Please output the listing that follows exactly, but keep all images out.

== Data

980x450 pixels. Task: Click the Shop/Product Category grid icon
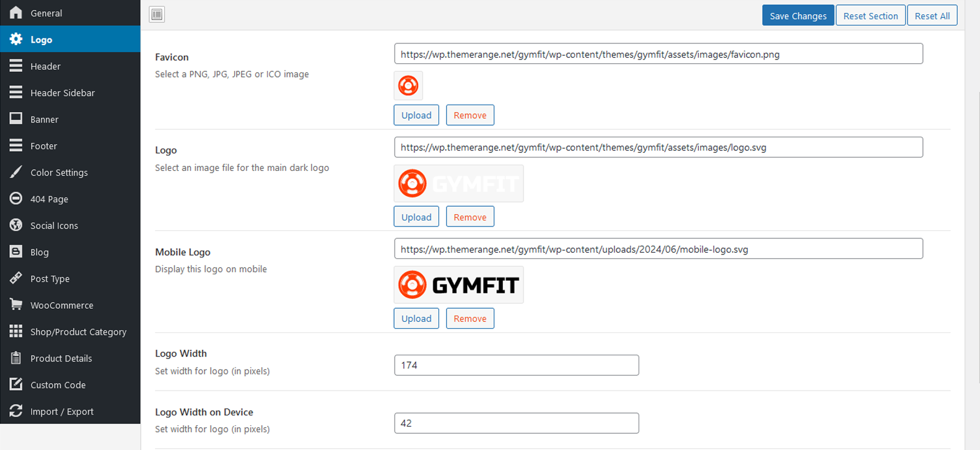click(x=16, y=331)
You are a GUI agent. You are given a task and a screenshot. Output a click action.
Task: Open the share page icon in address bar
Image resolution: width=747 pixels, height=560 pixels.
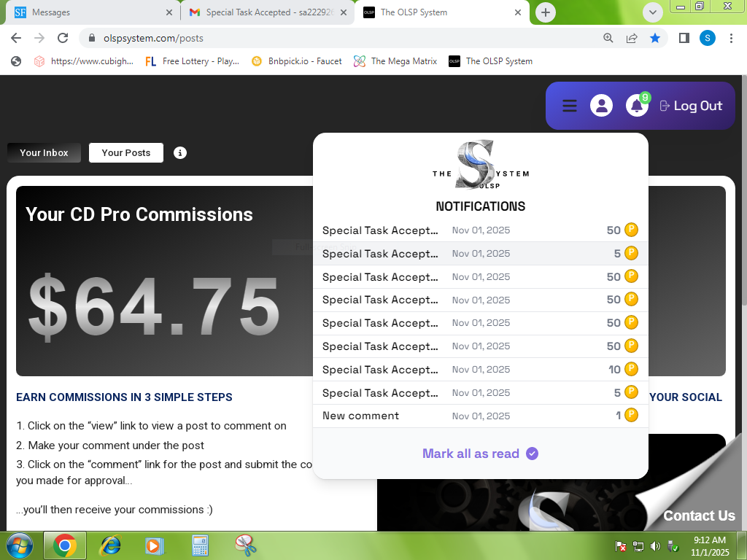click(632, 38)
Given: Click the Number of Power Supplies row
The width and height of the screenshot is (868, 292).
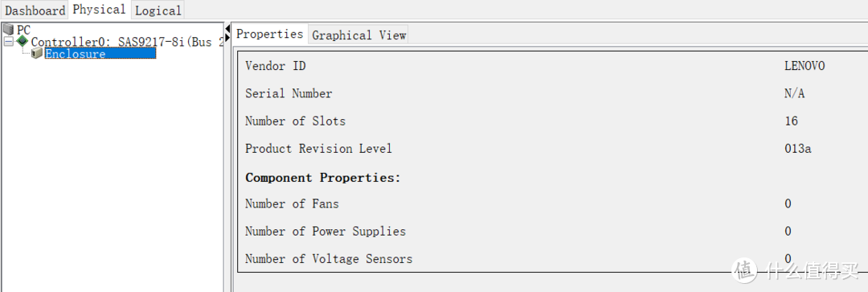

====

Worked solution:
980x450 pixels. Task: Click the Shop/Product Category grid icon
click(x=16, y=331)
You are a GUI agent. You are given a task and a screenshot. Output a click action.
Task: Open the share page icon in address bar
Image resolution: width=747 pixels, height=560 pixels.
click(632, 38)
Given: Click the Number of Power Supplies row
The width and height of the screenshot is (868, 292).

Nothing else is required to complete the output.